HDR Environment Map Estimation with Latent Diffusion Models
This work addresses the problem of generating high-quality environment maps for lighting reflective surfaces in computer vision, representing an incremental improvement over existing methods.
The paper tackles HDR environment map estimation from a single-view image by using a Latent Diffusion Model with ERP convolutional padding and a panoramically-adapted Diffusion Transformer to reduce distortions and seams, achieving competitive performance with state-of-the-art methods in image quality and lighting accuracy.

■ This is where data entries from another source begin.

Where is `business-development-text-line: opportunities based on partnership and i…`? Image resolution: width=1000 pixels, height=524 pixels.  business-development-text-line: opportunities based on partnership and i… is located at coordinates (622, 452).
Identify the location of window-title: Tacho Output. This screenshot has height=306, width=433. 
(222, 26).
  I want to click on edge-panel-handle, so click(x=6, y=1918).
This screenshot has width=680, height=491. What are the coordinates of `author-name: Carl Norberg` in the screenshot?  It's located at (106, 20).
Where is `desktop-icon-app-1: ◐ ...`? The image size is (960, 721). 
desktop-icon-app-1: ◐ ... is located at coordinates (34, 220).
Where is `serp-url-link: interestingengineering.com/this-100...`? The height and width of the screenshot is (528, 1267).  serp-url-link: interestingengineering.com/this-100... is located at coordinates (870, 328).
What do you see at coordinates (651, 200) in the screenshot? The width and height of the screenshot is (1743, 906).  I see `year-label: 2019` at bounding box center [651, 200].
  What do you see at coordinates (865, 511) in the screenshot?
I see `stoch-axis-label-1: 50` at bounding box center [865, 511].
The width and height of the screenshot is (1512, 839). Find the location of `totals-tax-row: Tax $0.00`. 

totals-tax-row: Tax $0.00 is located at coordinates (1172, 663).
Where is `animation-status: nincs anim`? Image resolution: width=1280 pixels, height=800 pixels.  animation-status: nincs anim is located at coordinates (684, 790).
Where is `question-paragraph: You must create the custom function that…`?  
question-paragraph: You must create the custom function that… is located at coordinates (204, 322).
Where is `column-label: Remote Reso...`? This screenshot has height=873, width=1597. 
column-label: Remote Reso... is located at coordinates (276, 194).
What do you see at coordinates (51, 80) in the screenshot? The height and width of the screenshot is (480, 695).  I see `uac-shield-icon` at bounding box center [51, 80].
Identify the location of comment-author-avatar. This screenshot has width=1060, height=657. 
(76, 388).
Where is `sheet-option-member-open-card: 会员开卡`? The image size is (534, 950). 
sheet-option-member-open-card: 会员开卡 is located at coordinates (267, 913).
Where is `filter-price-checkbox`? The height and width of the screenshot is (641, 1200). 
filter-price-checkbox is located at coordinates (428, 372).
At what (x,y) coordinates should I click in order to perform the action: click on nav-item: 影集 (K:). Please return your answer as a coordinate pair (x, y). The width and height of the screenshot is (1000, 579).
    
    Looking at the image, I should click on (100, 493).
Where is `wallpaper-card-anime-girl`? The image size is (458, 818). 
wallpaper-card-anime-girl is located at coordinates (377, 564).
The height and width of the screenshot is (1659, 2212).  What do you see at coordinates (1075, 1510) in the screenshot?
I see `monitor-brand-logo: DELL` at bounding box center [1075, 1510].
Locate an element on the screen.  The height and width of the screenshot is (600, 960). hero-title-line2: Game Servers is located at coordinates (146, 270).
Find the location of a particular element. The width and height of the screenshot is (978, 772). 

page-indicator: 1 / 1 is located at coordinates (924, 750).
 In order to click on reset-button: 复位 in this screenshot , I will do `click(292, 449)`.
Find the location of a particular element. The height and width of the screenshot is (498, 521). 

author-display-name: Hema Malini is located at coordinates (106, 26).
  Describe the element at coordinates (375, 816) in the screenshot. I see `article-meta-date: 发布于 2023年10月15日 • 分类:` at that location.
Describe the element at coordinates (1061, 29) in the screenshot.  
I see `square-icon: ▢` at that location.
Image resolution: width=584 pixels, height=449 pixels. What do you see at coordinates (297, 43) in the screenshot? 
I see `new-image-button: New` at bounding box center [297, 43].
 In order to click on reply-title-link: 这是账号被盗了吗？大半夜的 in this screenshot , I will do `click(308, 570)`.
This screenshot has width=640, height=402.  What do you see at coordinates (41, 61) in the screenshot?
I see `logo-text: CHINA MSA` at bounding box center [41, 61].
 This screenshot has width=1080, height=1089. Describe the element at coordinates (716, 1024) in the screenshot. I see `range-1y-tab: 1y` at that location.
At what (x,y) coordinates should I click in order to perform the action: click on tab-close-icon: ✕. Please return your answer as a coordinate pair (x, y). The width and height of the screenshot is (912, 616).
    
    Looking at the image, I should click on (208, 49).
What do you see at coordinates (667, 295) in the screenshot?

We advance the field of HDR environment map estimation from a single-view image by establishing a novel approach leveraging the Latent Diffusion Model (LDM) to produce high-quality environment maps that can plausibly light mirror-reflective surfaces. A common issue when using the ERP representation, the format used by the vast majority of approaches, is distortions at the poles and a seam at the sides of the environment map. We remove the border seam artefact by proposing an ERP convolutional padding in the latent autoencoder. Additionally, we investigate whether adapting the diffusion network architecture to the ERP format can improve the quality and accuracy of the estimated environment map by proposing a panoramically-adapted Diffusion Transformer architecture. Our proposed PanoDiT network reduces ERP distortions and artefacts, but at the cost of image quality and plausibility. We evaluate with standard benchmarks to demonstrate that our models estimate high-quality environment maps that perform competitively with state-of-the-art approaches in both image quality and lighting accuracy.